このような点灯装置4は、取付部6と光源部2、すなわち、基板21との間に配設されている。
【0037】
点灯装置カバー5は、図2及び図5に示すように、冷間圧延鋼板等の金属材料によって略短円筒状に形成され、点灯装置4を覆うように本体1に取付けられている。側壁51は、背面側に向かって拡開するように傾斜状をなしており、前面壁52には、取付部6と対応するように開口部53が形成されている。したがって、発光素子22から出射される一部の光は、側壁51によって前面側に反射され有効に利用されるようになる。また、この開口部53に周縁には背面側へ凹となる円弧状のガイド凹部54が形成されている。
【0038】
取付部6は、略円筒状に形成されたアダプタガイドであり、このアダプタガイドの中央部には、アダプタAが挿通し、係合する係合口61が設けられている。
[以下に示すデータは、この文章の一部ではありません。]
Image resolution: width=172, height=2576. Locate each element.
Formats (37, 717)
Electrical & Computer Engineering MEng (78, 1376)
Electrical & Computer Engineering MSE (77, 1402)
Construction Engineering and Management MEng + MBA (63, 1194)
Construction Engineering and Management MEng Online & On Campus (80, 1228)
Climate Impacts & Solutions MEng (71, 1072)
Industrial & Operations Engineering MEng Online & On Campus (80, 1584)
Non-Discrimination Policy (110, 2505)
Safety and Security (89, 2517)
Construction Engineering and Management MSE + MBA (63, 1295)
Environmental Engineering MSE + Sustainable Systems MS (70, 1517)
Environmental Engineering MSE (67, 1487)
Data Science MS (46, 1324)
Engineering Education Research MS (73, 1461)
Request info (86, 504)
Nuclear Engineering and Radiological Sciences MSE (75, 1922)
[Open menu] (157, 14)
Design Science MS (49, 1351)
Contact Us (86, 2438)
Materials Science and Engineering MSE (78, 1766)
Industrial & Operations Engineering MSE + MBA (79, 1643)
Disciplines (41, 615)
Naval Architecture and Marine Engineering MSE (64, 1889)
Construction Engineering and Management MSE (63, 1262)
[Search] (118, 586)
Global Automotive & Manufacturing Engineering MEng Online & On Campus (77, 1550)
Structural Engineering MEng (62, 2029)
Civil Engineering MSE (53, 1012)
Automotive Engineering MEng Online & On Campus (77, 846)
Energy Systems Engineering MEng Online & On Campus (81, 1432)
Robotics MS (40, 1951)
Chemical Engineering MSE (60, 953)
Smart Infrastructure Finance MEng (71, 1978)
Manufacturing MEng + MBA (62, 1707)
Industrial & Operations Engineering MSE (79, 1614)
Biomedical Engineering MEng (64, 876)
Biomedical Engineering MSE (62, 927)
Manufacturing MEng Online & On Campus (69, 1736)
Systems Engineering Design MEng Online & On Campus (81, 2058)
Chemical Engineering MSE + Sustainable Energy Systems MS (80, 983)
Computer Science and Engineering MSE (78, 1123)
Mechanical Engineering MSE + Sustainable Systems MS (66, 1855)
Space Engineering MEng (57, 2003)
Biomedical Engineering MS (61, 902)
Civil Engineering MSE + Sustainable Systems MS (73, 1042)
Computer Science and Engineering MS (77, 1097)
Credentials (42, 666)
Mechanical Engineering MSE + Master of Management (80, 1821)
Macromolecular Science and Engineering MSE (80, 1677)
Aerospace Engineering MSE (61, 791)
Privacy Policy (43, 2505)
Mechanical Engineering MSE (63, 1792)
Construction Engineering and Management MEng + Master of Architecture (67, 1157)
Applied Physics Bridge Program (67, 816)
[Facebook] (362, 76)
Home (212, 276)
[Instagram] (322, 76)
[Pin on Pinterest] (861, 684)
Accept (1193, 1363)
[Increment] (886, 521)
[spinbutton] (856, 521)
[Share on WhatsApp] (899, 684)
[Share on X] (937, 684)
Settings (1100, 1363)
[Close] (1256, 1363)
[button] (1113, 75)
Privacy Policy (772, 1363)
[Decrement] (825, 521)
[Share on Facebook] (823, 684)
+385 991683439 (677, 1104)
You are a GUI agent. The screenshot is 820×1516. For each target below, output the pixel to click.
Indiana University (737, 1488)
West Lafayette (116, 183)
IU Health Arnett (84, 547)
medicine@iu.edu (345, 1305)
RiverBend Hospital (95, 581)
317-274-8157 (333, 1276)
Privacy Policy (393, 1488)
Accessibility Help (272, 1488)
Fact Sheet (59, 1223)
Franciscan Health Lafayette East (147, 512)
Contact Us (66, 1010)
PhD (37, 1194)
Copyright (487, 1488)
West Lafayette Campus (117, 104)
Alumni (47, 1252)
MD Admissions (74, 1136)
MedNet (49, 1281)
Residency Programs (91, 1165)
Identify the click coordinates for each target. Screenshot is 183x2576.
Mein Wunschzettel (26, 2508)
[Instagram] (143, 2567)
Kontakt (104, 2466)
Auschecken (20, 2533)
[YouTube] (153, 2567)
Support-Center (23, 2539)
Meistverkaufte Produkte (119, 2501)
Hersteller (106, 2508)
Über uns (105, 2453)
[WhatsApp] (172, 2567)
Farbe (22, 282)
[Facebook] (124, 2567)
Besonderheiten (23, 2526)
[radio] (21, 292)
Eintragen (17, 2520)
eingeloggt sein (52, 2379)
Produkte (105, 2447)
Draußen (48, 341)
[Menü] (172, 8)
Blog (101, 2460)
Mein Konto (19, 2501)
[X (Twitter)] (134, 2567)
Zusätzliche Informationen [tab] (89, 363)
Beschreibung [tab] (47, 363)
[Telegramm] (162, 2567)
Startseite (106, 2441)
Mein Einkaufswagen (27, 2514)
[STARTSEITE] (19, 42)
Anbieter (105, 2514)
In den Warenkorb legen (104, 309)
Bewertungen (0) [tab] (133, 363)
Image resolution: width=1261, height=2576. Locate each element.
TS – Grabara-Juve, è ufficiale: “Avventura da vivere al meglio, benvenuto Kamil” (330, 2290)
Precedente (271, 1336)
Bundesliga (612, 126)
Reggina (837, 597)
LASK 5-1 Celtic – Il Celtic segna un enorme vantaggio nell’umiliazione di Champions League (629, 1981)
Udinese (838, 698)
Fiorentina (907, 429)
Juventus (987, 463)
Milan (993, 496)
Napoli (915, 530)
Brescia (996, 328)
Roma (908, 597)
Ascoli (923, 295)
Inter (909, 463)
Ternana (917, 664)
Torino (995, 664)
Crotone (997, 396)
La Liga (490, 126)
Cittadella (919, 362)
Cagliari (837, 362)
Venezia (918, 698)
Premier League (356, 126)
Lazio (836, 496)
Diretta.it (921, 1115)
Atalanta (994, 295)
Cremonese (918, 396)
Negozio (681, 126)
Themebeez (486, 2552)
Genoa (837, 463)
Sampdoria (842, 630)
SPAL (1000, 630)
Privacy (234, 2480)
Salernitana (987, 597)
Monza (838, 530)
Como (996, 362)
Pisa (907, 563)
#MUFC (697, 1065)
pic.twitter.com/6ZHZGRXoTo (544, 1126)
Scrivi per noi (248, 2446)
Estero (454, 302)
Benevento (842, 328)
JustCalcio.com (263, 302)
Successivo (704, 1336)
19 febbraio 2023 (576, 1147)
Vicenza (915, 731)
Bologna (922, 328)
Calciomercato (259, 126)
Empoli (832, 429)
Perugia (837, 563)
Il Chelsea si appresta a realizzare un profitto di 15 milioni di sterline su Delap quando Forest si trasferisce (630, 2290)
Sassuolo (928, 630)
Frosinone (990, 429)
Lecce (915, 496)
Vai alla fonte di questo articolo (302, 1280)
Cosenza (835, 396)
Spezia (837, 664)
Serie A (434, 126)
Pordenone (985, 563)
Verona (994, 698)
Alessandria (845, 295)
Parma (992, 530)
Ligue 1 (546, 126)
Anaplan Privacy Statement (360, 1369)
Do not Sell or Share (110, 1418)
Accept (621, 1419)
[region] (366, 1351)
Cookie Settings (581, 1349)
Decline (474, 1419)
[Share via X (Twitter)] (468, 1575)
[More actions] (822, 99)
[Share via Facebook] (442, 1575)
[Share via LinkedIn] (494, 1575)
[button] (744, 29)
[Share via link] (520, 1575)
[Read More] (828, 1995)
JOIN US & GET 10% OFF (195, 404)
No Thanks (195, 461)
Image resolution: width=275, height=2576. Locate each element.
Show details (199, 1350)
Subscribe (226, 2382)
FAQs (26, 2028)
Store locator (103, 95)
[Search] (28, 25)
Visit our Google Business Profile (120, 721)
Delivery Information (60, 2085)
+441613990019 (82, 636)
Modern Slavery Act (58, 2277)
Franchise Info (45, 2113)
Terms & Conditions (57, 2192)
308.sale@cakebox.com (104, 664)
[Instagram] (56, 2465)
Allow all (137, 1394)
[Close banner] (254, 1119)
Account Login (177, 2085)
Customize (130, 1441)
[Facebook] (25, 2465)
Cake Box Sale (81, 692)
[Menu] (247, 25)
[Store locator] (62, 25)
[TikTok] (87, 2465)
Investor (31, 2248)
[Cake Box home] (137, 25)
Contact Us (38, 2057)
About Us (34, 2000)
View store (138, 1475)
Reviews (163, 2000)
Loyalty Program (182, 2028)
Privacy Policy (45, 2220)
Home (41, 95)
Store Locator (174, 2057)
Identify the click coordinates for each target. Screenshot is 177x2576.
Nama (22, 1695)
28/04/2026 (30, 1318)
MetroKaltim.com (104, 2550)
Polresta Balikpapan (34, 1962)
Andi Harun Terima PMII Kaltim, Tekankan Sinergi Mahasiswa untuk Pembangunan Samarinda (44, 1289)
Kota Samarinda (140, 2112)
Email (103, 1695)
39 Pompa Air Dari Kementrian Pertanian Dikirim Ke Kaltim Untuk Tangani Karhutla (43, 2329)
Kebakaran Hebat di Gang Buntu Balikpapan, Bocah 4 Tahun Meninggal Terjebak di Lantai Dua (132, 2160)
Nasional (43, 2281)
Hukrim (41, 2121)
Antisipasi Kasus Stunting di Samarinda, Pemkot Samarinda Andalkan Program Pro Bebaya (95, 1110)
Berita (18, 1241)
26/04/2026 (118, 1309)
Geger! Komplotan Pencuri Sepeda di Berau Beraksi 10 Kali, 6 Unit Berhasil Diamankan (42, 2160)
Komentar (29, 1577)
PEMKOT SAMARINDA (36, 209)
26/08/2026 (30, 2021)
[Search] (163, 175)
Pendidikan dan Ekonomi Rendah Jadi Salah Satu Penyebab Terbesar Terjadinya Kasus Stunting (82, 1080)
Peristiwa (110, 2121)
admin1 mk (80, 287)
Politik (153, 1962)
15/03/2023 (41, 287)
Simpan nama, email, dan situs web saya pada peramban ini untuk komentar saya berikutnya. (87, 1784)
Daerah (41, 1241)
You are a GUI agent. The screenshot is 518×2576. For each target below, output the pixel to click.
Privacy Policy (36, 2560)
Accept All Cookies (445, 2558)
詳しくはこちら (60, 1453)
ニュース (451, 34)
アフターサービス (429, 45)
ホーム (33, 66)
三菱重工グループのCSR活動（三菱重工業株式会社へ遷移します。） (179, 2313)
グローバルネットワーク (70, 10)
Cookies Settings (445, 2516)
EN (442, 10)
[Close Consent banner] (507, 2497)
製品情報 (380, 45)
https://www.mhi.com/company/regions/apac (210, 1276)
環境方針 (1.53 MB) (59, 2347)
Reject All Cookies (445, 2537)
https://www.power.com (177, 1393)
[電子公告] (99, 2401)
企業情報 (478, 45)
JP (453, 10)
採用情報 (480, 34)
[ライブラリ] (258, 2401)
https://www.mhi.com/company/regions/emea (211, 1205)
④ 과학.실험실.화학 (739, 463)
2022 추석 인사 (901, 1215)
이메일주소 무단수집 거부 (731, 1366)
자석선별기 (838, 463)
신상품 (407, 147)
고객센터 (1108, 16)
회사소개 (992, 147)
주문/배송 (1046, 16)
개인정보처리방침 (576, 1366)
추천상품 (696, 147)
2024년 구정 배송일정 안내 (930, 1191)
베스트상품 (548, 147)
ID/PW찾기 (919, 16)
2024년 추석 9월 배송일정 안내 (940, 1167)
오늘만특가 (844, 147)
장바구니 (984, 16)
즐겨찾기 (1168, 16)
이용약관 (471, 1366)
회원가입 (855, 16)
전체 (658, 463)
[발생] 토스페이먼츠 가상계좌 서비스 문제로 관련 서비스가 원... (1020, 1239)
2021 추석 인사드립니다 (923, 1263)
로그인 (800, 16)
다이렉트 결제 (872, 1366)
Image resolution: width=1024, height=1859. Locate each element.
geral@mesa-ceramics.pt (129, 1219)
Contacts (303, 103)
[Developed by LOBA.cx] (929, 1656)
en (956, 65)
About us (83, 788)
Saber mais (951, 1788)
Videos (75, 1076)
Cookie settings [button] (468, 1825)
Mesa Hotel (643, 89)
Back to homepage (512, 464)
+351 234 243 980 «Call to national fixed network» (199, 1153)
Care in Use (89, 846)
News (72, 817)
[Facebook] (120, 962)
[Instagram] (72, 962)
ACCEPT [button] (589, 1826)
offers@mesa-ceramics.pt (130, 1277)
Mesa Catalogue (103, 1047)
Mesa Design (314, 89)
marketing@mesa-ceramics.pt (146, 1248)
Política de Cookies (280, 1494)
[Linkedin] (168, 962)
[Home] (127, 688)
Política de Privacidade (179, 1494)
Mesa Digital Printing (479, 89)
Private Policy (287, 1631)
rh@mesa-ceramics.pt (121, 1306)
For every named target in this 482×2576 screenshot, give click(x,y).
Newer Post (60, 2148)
このアダプタガイドは、本体1の中央部に形成された開口11に対応して配設されている。アダプタガイドの外周部には、この外周部から突出するように基台が形成されていて、この基台には赤外線リモコン信号受信部や照度センサ等の電気的補助部品62が配設されている。
【0039】
なお、取付部6は、必ずしもアダプタガイド等と指称される部材である必要はない。例えば、本体1等に形成される開口であってもよく、要は、配線器具としての引掛けシーリングボディCbに対向し、アダプタAが係合される部材や部分を意味している。
【0040】
カバー部材7は、アクリル樹脂等の透光性を有し、乳白色を呈する拡散性を備えた材料から略円形状に形成されており、中央部には不透光性の円形状の化粧カバー71が取付けられている。また、この化粧カバー71には、前記電気的補助部品62と対向するように略三角形状の透光性を有する受光窓72が形成されている。さらに、カバー部材7の内面側の中央寄りには、内面方向に突出する突出ピン73が形成されている。
【0041】
そして、カバー部材7は、光源部2を含めた本体1の前面側を覆うように本体1の外周縁部に着脱可能に取付けられるようになっている。具体的には、カバー部材7を回動することによって、カバー部材7に設けられたカバー取付金具74を本体1の外周部の段差部13における凹部14に配設されたカバー受金具75に係合することにより取付けられる。また、カバー部材7を取外す場合には、カバー部材7を取付時とは反対方向に回動して、カバー取付金具74とカバー受金具75との係合を解くことにより、取外すことができる。
【0042】
このようにカバー部材7が本体1に取付けられた状態においては、主として図5に示すように、カバー部材7の内面側は、点灯装置カバー5の前面壁52に面接触するようになる。したがって、点灯装置4等から発生する熱を点灯装置カバー5へ伝導し、さらにカバー部材7へ伝導させて放熱を促進することが可能となる。
【0043】
ここで、カバー部材7は、回動させて本体1に取付けられるが、受光窓72の位置を電気的補助部品62と対向するように位置合わせをする必要がある。このため、本実施形態においては、詳細な説明は省略するが、カバー部材7側に形成された突出ピン73と点灯装置カバー5に形成されたガイド凹部54とによって位置規制手段が構成されている。この位置規制手段によって受光窓72が電気的補助部品62と対向して位置されるようになり、例えば、赤外線リモコン信号受信部が赤外線リモコン送信器からの制御信号を受信できるようになる。
【0044】
アダプタAは、天井面Cに設置された引掛けシーリングボディCbに、上面側に設けられた引掛刃によって電気的かつ機械的に接続されるもので略円筒状をなし、周壁の両側には一対の係止部A1が、内蔵されたスプリングによって常時外周側へ突出するように設けられている。この係止部A1は下面側に設けられたレバーを操作することにより没入するようになっている。また、このアダプタAからは、前記点灯装置4へ接続する電源コードが導出されていて、点灯装置4とコネクタを介して接続されるようになっている(図3参照)。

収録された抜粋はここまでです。